En el colectivo al laburo me dediqué a contar los puestos de diarios de la Avenida Corrientes desde Once hasta El Bajo. Los de mi ventanilla, claro, y algunos que pescaba, del otro lado, a través de los pasajeros. Y, confieso, sumé uno sobre Callao y otro en la 9 de Julio. Conté por un lado los abiertos, y por otro los cerrados. Ganaron los cerrados 31 a 9. Aclaro que no sumé por error ninguno de los floristas. No era tan temprano para que estuvieran cerrados; serían pasadas las siete y media. Puestos abandonados, perdidos en el olvido, sin alma.
Bajé del colectivo cuando dobló en Alem y volví, caminando, hasta el último puesto de diarios que había visto abierto y me detuve a ver su exhibición de diarios, revistas, libros y hasta juguetes. El diariero, un tipo entrado en años, interrumpió las palabras que compartía con otro hombre de setenta y tantos, que podía ser el chofer del taxi estacionado detrás del puesto.
—¿De qué año sos, pibe? —me preguntó el diariero, acomodado en el mostrador sobre sus codos, con un diario delante suyo.
—Del cuarenta y siete —le contesté.
—Ya te veía cara de pendejo —contestó el diariero, casi riendo.
—¿Y esto? —pregunté señalando un diario.
—El último de La Razón, una ironía de la vida. No valía nada antes y ahora tampoco. Pero algún día va a pasar el coleccionista que lo quiera comprar y me voy a hacer rico —soñó el diariero.
—Te ofrezco una luca —bromeó el taxista.
—Antes me tomaba el 9 para ir al trabajo y ahí en el Metrobús saltaban dos pibes en el colectivo a repartir —recordé—. No me acuerdo si La Razón o El Argentino. Qué sé yo, son todos iguales… si lo que importa son los policiales. Ahí sí, llegaba al trabajo y me ponía a leer con un café o un mate. O con agua, si pensaba que las anteriores me iban a mandar a cagar.

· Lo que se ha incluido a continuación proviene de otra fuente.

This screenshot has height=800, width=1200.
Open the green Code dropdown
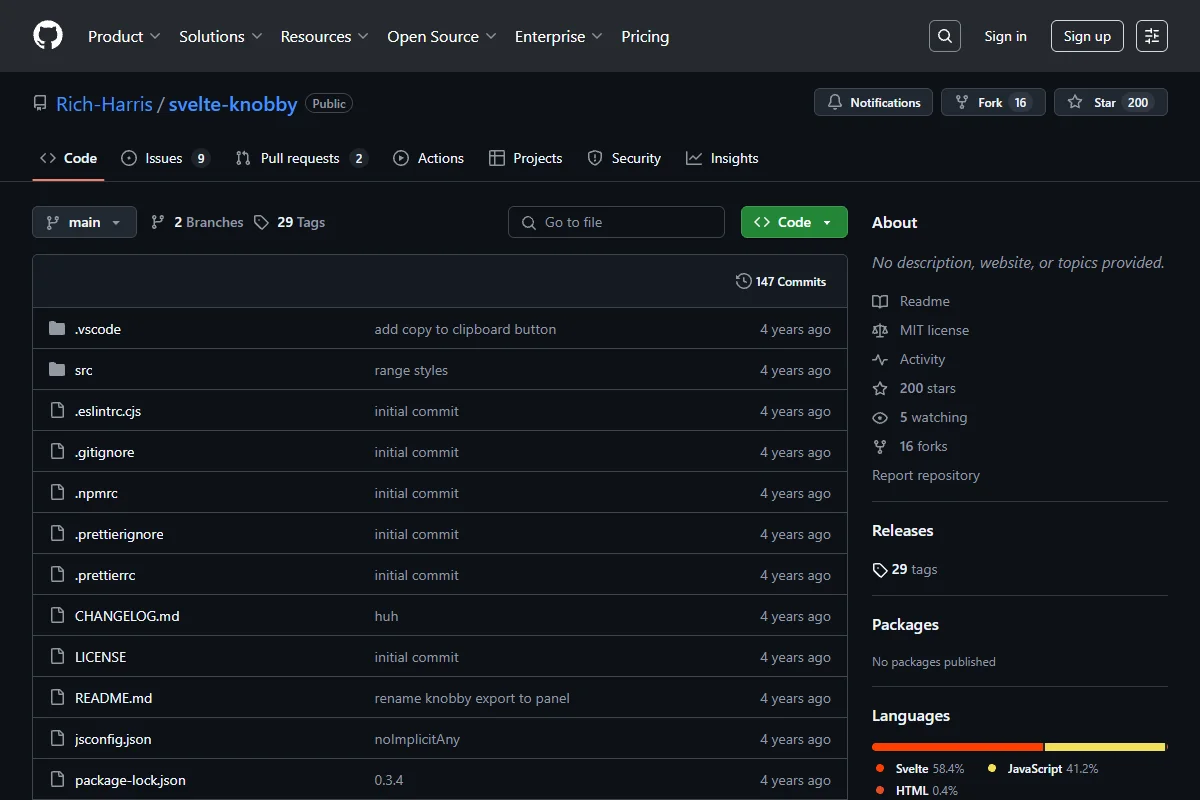tap(794, 222)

—¿Y por qué no te llevás un diario? —sugirió entrañable el diariero y se apuró a aclarar—. Además del libro…
—Mucho laburo hoy —lamenté. Era cierto—. Otro día puede ser. Nomás que me bajé como tres paradas antes, pero algún día paso.
—Agradecé que tenés laburo, pibe —relució la sabiduría el taxista—. Con lo que falta. Mirá, mirá esto —agitó un diario en la mano y señaló una noticia—. ¡Le compramos fierros a los yanquis para que nos vengan a pegar a nosotros! Antes te reprimían, pero… por lo menos, era nacional, viejo… —y abrió un brazo al cielo.

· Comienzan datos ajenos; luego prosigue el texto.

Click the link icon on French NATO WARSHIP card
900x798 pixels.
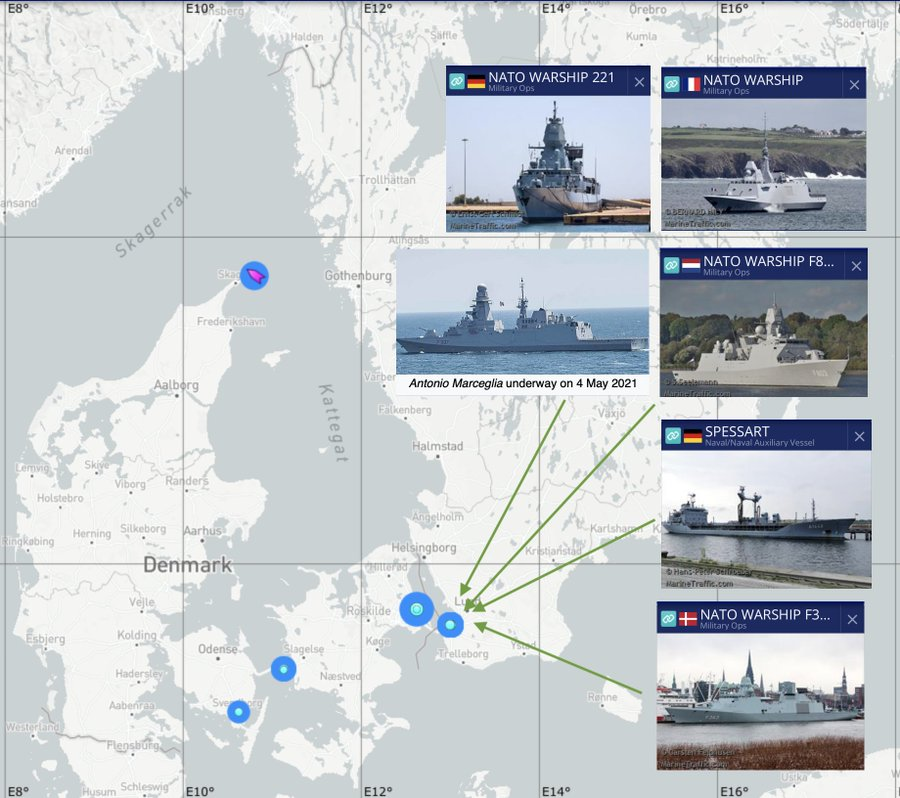click(672, 84)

—Pará, che —se apuró el diariero—. Capaz que el pibe votó para que a vos te caguen a palos y le gusta —le dijo a su amigo, aunque me miraba a mí, como para que cantara mi voto.

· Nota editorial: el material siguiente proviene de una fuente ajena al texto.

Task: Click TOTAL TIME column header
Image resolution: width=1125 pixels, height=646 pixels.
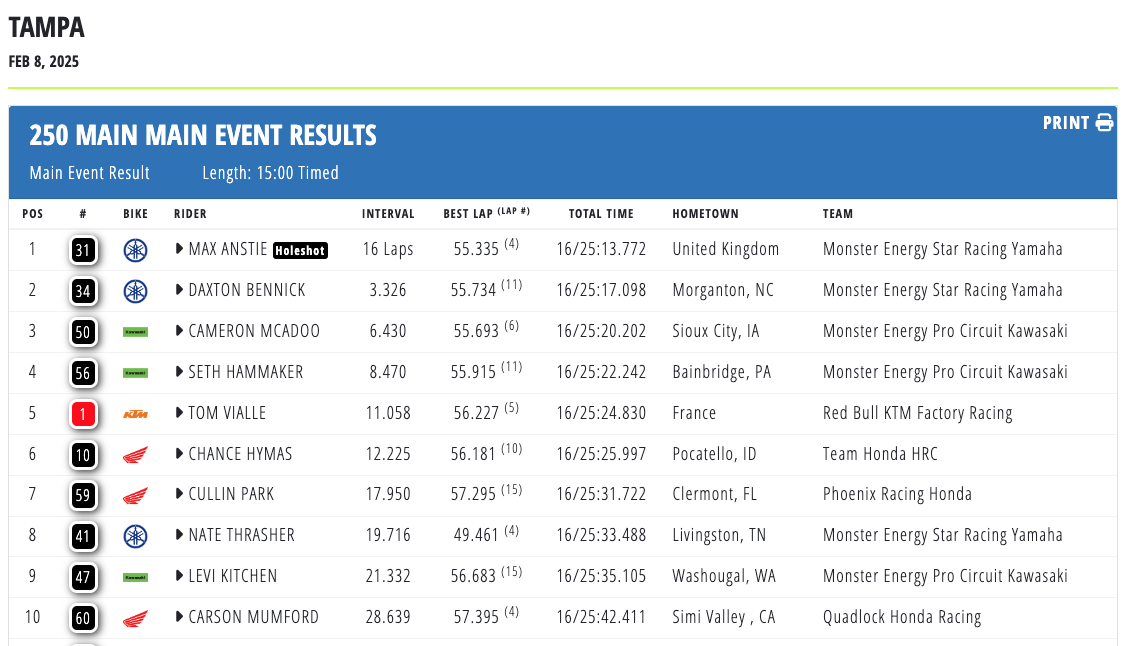Action: 601,214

—No, para nada —contesté sonriendo—. Al contrario. Soy de los que “no la ven”…
—Yo sí la veo —dijo el taxista—. Pero es negra, fea, y peluda. Mirá esta otra —y pasó algunas páginas del diario atrás y adelante hasta que la encontró—. El ministro: “Argentina se va a poner más cara en dólares”. Y claro, boludo. Somos nosotros lo que no entendemos que ahora hay que cobrar así, en rúcula, taca taca —ironizó.
Y el diariero, con un semblante serio, y la cabeza algo ladeada, dijo:
—Nosotros ya nos vamos, pibe, pero vos… Agarrate fuerte —y envolvió los labios.
—Subite al coche, nene, dale. Te alcanzo… pero me pagás el gas.
Me quedé callado, sin saber si subir al taxi o caminar.
—Llevatelo, haceme el favor —dijo el diariero volviendo su mirada al mostrador y no entendí a quién se lo decía, pero subí al taxi.